▶ **GIVEN PROBLEM**:
Return all of the records below word for word, omitting the pictures.

○ ○ ○ ○ ○

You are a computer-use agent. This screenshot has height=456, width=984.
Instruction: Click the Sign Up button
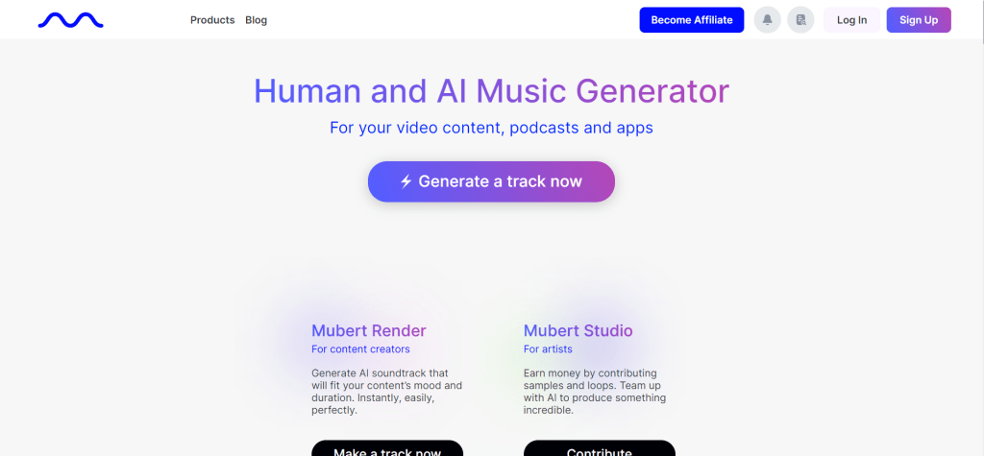pyautogui.click(x=919, y=20)
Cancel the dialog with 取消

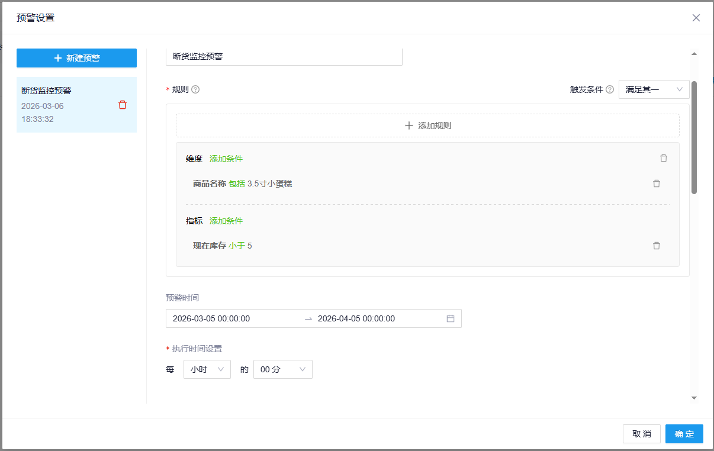coord(641,434)
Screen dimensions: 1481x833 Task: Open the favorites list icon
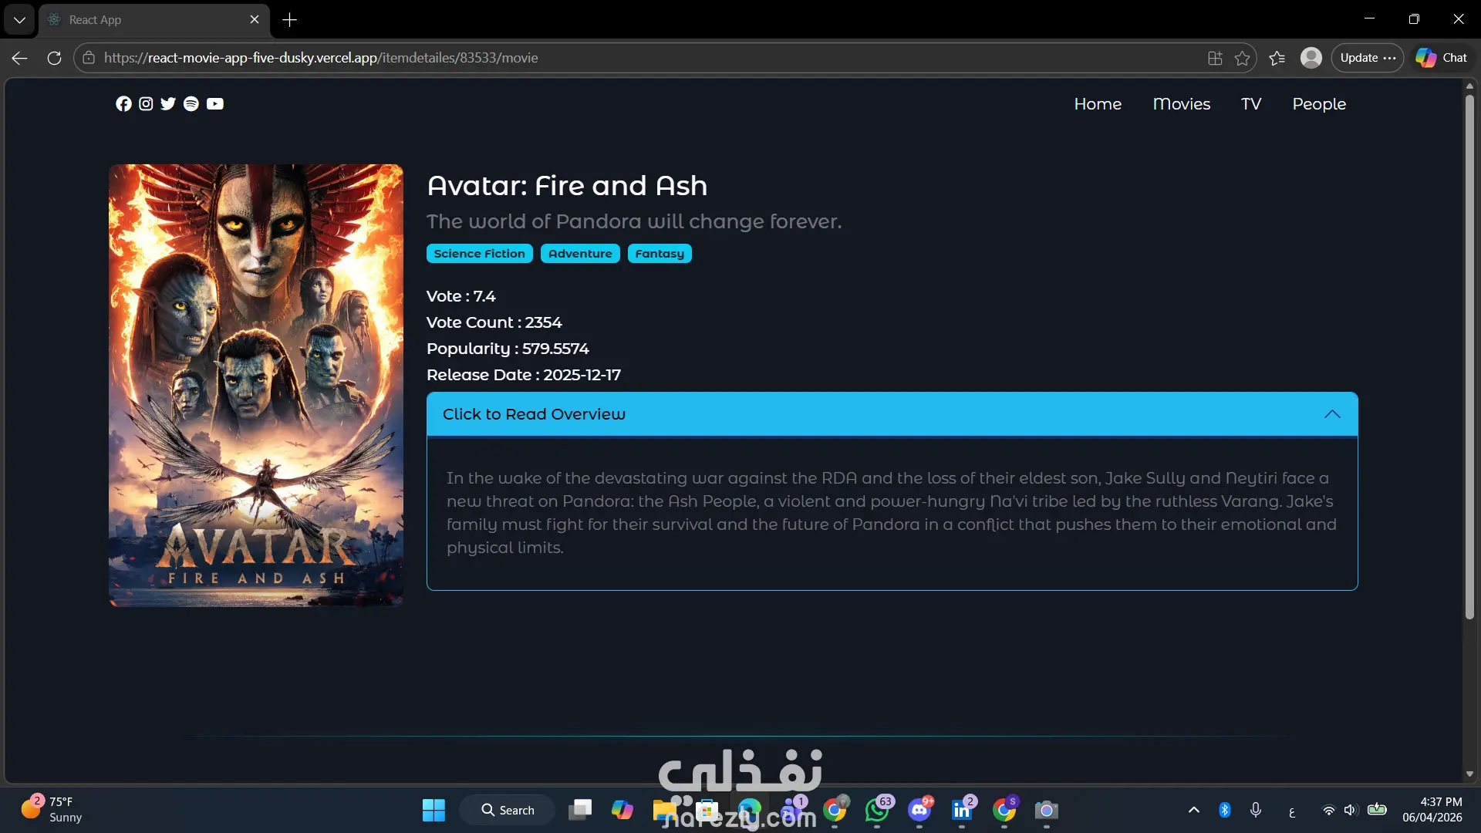pos(1277,58)
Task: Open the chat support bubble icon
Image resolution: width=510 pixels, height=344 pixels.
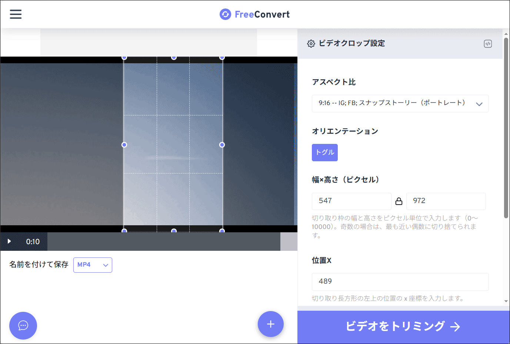Action: tap(23, 326)
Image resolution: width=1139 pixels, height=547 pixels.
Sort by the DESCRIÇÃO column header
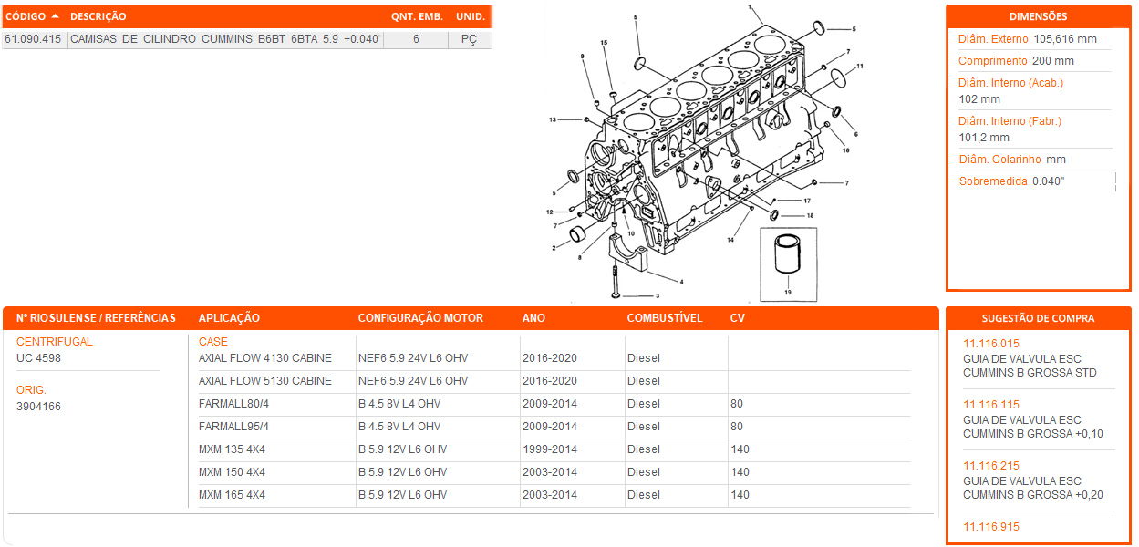(98, 16)
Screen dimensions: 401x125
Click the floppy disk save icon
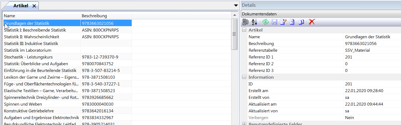point(274,22)
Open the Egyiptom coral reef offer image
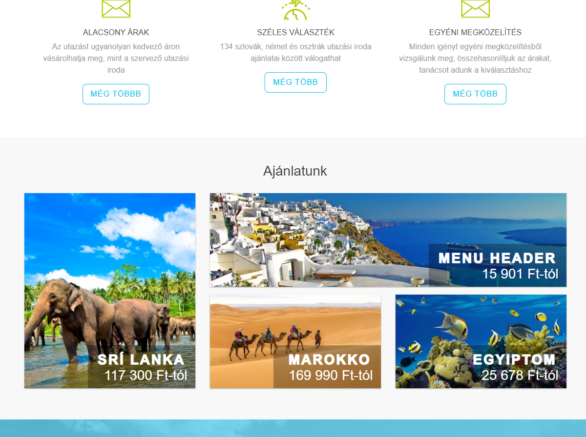This screenshot has width=586, height=437. (481, 341)
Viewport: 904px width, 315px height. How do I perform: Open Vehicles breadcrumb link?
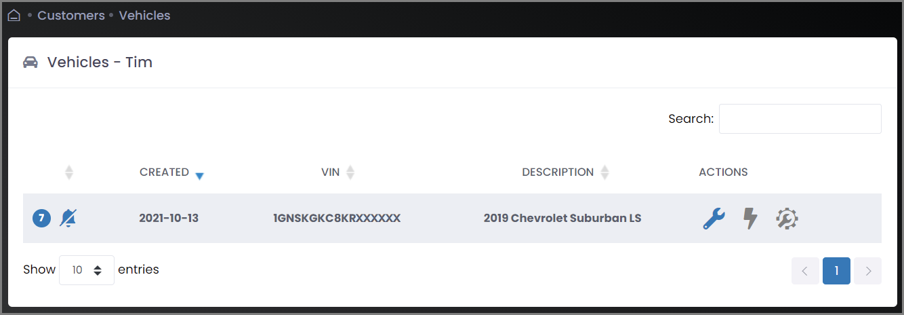[x=144, y=15]
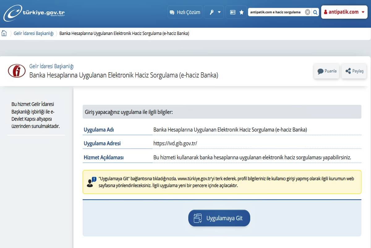Expand the arrow next to key icon
This screenshot has height=248, width=371.
[219, 12]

○ ○ ○ ○ ○

▶ **FULL ANSWER**:
You are a computer-use agent. This screenshot has height=456, width=984.
Instruction: Click the Sign Up button
pyautogui.click(x=919, y=20)
Cancel the dialog with 取消

coord(641,434)
Screen dimensions: 1481x833 Task: Open the favorites list icon
pos(1277,58)
Task: Open the chat support bubble icon
Image resolution: width=510 pixels, height=344 pixels.
Action: tap(23, 326)
Image resolution: width=1139 pixels, height=547 pixels.
Sort by the DESCRIÇÃO column header
(98, 16)
Screen dimensions: 401x125
Click the floppy disk save icon
point(274,22)
Open the Egyiptom coral reef offer image
This screenshot has width=586, height=437. (481, 341)
Viewport: 904px width, 315px height. How do I perform: Open Vehicles breadcrumb link?
[x=144, y=15]
Expand the arrow next to key icon
This screenshot has height=248, width=371.
[219, 12]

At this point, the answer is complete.